» YOUR GOAL: Return exactly the lines below, starting with the one that has "Task: Open the Bombos" and going on through the one that has "The height and".

» SUPPLIED INFORMATION:
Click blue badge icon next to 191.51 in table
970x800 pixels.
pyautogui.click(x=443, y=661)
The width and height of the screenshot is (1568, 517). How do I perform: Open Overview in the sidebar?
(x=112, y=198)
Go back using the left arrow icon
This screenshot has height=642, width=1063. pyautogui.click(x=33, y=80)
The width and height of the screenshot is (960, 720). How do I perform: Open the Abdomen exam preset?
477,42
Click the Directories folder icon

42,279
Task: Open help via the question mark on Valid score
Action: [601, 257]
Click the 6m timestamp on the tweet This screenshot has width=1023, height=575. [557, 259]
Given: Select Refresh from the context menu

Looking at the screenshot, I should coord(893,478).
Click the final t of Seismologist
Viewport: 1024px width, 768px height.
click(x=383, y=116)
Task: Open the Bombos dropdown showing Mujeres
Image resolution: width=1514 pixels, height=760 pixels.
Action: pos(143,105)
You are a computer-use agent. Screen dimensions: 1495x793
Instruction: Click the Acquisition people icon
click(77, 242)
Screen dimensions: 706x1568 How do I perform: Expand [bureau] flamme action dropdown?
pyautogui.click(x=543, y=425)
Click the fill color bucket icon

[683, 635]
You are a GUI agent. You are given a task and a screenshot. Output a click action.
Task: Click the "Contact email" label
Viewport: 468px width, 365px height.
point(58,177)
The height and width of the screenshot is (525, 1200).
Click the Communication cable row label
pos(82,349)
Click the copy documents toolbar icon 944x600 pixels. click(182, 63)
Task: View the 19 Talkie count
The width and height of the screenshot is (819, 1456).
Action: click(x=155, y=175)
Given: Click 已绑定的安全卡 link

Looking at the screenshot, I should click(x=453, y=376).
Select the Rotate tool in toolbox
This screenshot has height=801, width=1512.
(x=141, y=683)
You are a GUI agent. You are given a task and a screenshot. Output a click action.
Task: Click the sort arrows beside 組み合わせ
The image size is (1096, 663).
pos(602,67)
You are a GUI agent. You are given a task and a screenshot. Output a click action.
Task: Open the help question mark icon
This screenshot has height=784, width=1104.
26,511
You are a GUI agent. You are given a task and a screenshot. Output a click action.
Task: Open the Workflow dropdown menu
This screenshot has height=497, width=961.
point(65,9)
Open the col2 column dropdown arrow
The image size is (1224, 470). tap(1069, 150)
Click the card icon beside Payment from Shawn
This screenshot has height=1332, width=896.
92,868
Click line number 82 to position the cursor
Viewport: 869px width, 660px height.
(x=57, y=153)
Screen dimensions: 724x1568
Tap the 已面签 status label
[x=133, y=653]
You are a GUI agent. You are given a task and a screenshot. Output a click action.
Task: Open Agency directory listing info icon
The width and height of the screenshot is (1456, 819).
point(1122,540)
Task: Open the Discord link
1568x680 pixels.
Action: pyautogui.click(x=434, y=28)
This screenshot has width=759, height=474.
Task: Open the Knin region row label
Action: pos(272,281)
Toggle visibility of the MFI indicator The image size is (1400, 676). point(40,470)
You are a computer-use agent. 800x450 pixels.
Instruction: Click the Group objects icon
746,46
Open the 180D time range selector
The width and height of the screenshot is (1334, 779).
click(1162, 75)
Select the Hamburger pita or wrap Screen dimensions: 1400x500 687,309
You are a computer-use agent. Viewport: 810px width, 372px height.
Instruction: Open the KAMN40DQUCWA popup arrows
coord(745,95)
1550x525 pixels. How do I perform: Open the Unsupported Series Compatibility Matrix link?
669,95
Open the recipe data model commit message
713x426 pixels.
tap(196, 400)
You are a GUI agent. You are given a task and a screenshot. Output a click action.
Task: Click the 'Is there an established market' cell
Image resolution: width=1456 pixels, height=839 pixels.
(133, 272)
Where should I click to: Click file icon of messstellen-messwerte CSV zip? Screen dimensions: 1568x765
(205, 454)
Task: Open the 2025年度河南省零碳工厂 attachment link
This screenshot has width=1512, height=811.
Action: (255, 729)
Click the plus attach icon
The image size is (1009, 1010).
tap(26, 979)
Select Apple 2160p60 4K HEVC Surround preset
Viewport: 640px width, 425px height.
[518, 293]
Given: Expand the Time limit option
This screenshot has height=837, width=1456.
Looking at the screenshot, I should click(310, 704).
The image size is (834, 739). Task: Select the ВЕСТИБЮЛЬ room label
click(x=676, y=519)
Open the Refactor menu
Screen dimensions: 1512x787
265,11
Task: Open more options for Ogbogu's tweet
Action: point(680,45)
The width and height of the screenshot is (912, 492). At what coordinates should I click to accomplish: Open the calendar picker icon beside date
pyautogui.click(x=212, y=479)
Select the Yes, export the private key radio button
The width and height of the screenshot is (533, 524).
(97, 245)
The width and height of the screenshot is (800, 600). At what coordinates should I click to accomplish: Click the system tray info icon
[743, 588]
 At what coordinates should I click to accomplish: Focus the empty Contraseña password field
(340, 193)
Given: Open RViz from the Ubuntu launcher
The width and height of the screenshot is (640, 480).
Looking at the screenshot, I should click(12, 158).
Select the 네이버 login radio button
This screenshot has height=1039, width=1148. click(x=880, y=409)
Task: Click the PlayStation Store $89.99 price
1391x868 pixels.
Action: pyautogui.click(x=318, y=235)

» REPLY:
Task: Open the Bombos dropdown showing Mujeres
Image resolution: width=1514 pixels, height=760 pixels.
Action: pos(143,105)
You are a computer-use agent. Screen dimensions: 1495x793
Instruction: Click the Acquisition people icon
click(77, 242)
Screen dimensions: 706x1568 How do I perform: Expand [bureau] flamme action dropdown?
pyautogui.click(x=543, y=425)
Click the fill color bucket icon

[683, 635]
You are a GUI agent. You are given a task and a screenshot. Output a click action.
Task: Click the "Contact email" label
Viewport: 468px width, 365px height.
point(58,177)
The height and width of the screenshot is (525, 1200).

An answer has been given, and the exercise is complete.